The first to capitalise on the public appetite for conifers that were hardy, fast-growing, and tolerant to a wide range of climatic and soil conditions was Hilliers, who began selling leylandii commercially in 1930. Leylandii now account for around 10% of garden centres’ sales. Pandora’s box had well and truly been opened.
Subsequent attempts to raise the hybrid by controlled pollination of Nootka and Monterey cypresses had all failed until 2011 when James Armitage seemed to have achieved the impossible by growing a seedling from seeds he had collected from a female Leylandii in Wisley Gardens. This seemed to disprove the commonly held view that they were sterile and needed a compatible pollen donor. However, some believe that the presence of a Nootka cypress growing nearby might have had something to do with it.
Armitage’s success seems to have been a one-off.

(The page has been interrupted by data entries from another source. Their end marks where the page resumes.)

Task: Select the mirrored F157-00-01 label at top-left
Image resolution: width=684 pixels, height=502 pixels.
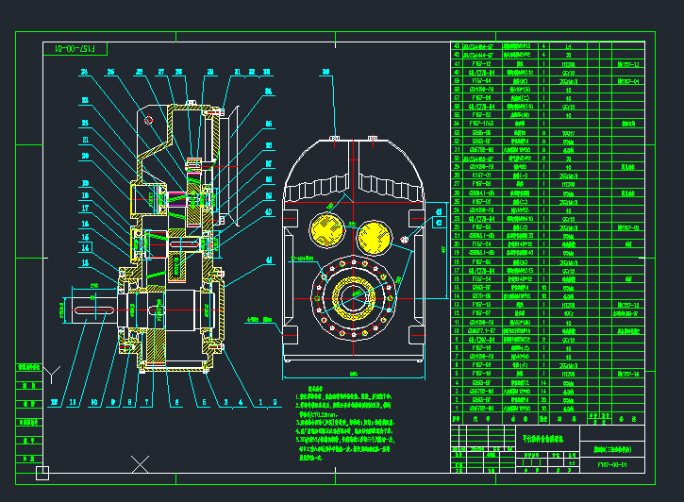Action: 82,47
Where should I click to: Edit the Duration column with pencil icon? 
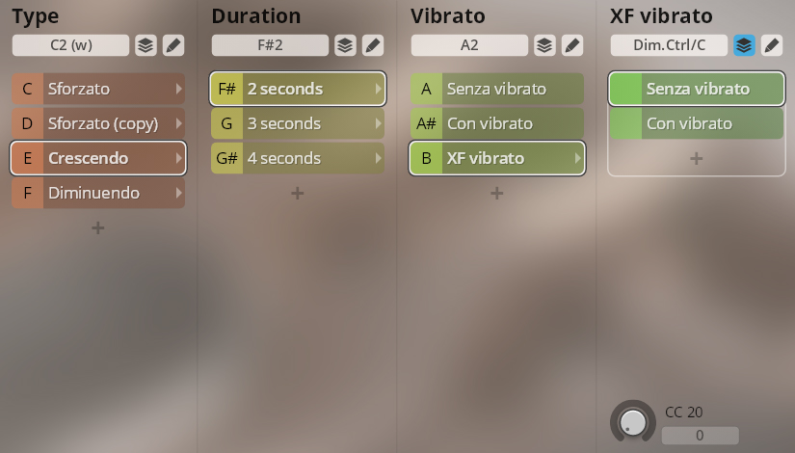click(x=372, y=45)
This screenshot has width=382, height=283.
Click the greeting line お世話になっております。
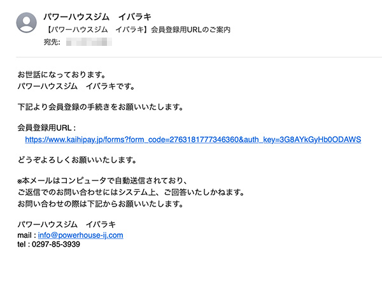[62, 75]
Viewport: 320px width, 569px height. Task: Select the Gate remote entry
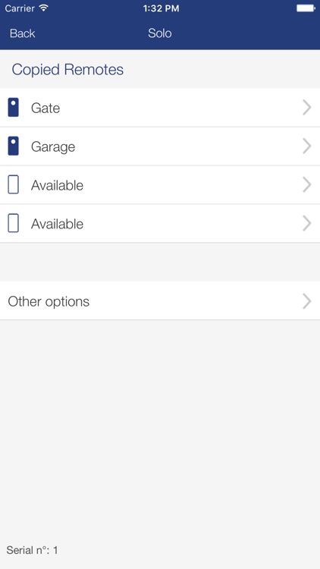click(x=160, y=108)
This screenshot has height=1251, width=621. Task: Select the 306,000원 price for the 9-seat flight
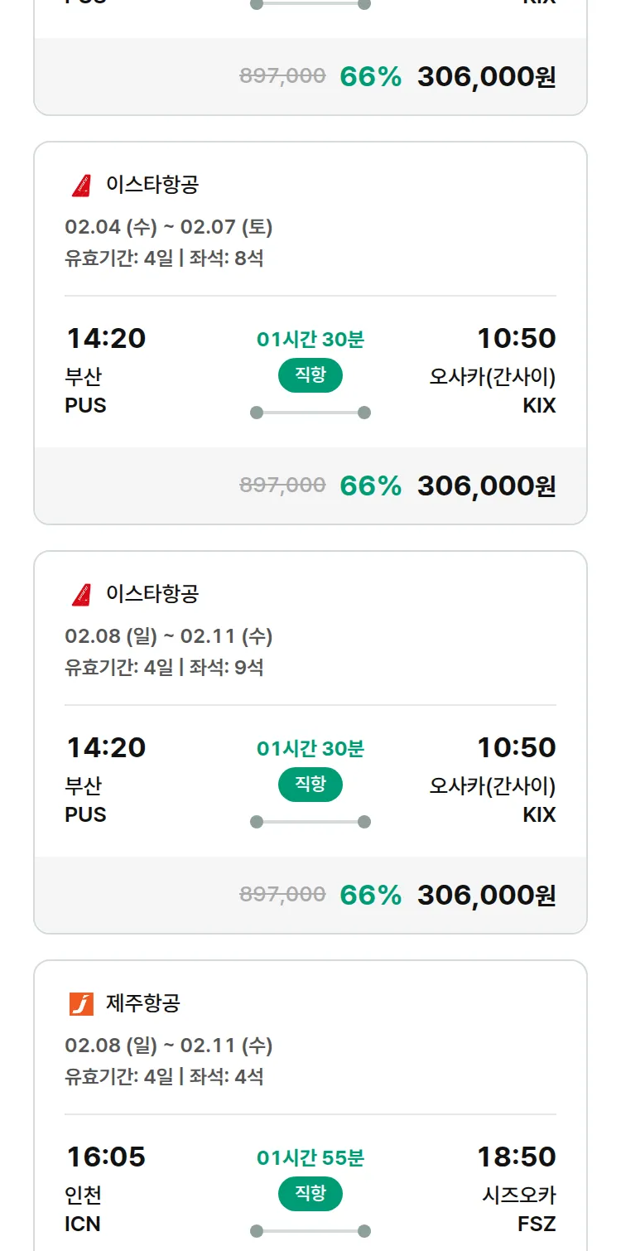pos(486,896)
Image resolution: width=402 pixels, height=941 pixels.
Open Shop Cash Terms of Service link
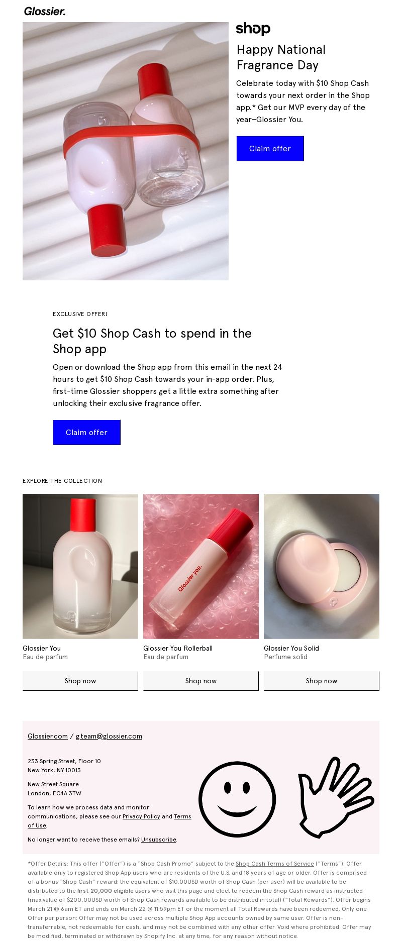coord(275,864)
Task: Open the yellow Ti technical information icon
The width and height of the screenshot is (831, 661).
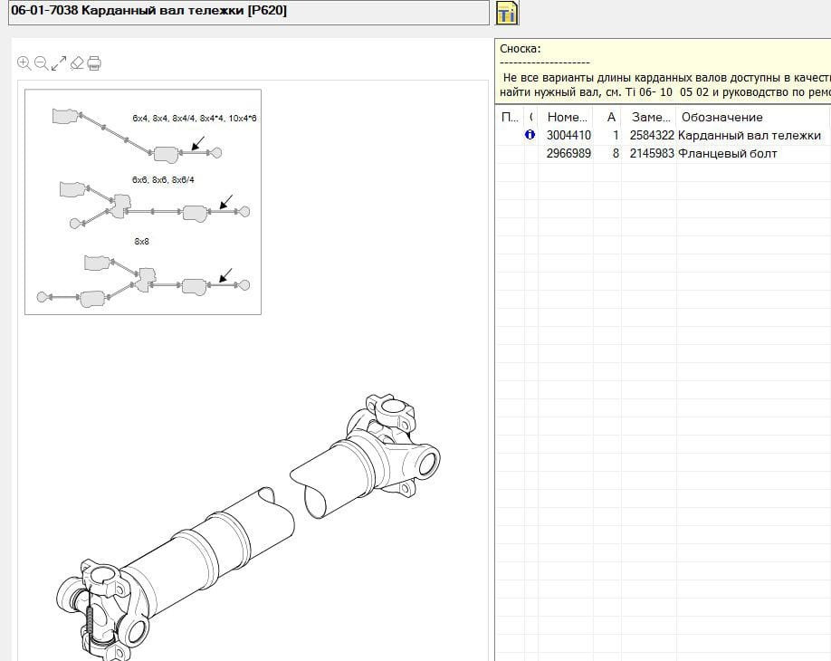Action: tap(507, 13)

Indeed, every one of the more than forty forms of Leylandii in cultivation today is a genetically identical clone or cultivar produced from one of the original plants. Most are derived from one of the six seedlings that were taken by Christopher Leyland to Haggerston, including the Haggerston Grey, from clone 2, which produces the tallest individual specimens and the Leighton Green, from clone 11, which is used for hedging.
Other popular forms of leylandii are Castellan Gold, raised as a seedling at Castwellan in Northern Ireland in 1962 as a cross from the golden forms of the Monetery and Nootka cypresses, and Leylandii 2001, developed in the 1990s by Van den Dool nurseries in the Netherlands. It is not clear whether the latter is a new hybrid cross or the product of a random genetic change. One failure was the Staplehill 20 cultivar, grown commercially for a few years but withdrawn when it was found to be susceptible to drought in the 1970s.
Love them or loathe them — and whether you call them leylandii or Leyland Cypress — they are truly freaks of nature.